■ **Passage given**
— BEGIN —
City guide
Yunnan Travel Guide (2026): Dali, Lijiang, Shangri-La & Local Tips
The honest route through Dali, Lijiang and Shangri-La — Erhai by e-bike, where to skip the tourist old towns, and how to not get altitude-sick at 3,200m.
Yunnan is the trip people mean when they say they want “real China” — except half of them end up shuffling through a fake-antique souvenir gauntlet in Lijiang Old Town wondering where it went wrong. The good stuff is genuinely there: a lake you can circle by e-bike in a day, a Tibetan monastery that looks like a small Potala Palace, snow peaks above 4,500m, rice terraces that turn to liquid gold at sunrise. But Yunnan is huge — Kunming to Shangri-La is an 8-hour drive — and the difference between a great trip and a tired one is mostly about not cramming and not falling for the ¥1,280 “budget tour.” Here’s how to do it right.
How many days, and the classic route
The standard loop is Kunming → Dali → Lijiang → Shangri-La, all roughly in a line heading northwest into the mountains. Distances are deceptive: locals will tell you “Yunnan is big” and they mean it. The single most common rookie mistake is flying into Kunming and back out of Kunming, which forces you to double back and burns half a day each way. Do this instead: fly into Dali (or Lijiang), travel up the chain, and fly home from Shangri-La (it has an airport). No backtracking.
— END —
■ **Supplied information**
— BEGIN —
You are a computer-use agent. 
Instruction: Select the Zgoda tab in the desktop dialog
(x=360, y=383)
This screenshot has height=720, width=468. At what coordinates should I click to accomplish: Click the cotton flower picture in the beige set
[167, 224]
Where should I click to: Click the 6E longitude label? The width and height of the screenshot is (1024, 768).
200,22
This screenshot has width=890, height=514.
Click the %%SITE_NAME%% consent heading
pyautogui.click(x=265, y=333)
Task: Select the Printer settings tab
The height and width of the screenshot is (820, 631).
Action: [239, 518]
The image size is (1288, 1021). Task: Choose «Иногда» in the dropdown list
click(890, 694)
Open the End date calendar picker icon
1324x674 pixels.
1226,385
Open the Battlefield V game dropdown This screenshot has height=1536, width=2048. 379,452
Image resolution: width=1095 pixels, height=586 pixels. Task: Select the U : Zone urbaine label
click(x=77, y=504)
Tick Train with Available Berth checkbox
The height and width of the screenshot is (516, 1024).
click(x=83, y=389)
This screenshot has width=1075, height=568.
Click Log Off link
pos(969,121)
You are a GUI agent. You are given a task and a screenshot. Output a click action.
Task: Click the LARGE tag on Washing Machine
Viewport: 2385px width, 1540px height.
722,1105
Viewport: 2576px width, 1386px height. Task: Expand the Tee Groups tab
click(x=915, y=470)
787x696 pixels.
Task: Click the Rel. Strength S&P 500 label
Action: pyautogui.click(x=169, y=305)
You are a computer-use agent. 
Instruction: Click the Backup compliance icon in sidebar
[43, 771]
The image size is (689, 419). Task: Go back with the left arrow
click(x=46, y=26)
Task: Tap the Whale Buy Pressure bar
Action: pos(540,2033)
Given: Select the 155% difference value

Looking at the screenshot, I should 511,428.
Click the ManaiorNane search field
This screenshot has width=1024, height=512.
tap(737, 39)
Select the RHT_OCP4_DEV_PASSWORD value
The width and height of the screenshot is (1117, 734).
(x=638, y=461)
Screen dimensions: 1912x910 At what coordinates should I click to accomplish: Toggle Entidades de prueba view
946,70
— END —
■ **Task statement**
Set down, word for word, the part of the Yunnan travel guide that begins with the words "How many days, and" and stops after "airport). No backtracking.".

■ **Response to the task**
How many days, and the classic route
The standard loop is Kunming → Dali → Lijiang → Shangri-La, all roughly in a line heading northwest into the mountains. Distances are deceptive: locals will tell you “Yunnan is big” and they mean it. The single most common rookie mistake is flying into Kunming and back out of Kunming, which forces you to double back and burns half a day each way. Do this instead: fly into Dali (or Lijiang), travel up the chain, and fly home from Shangri-La (it has an airport). No backtracking.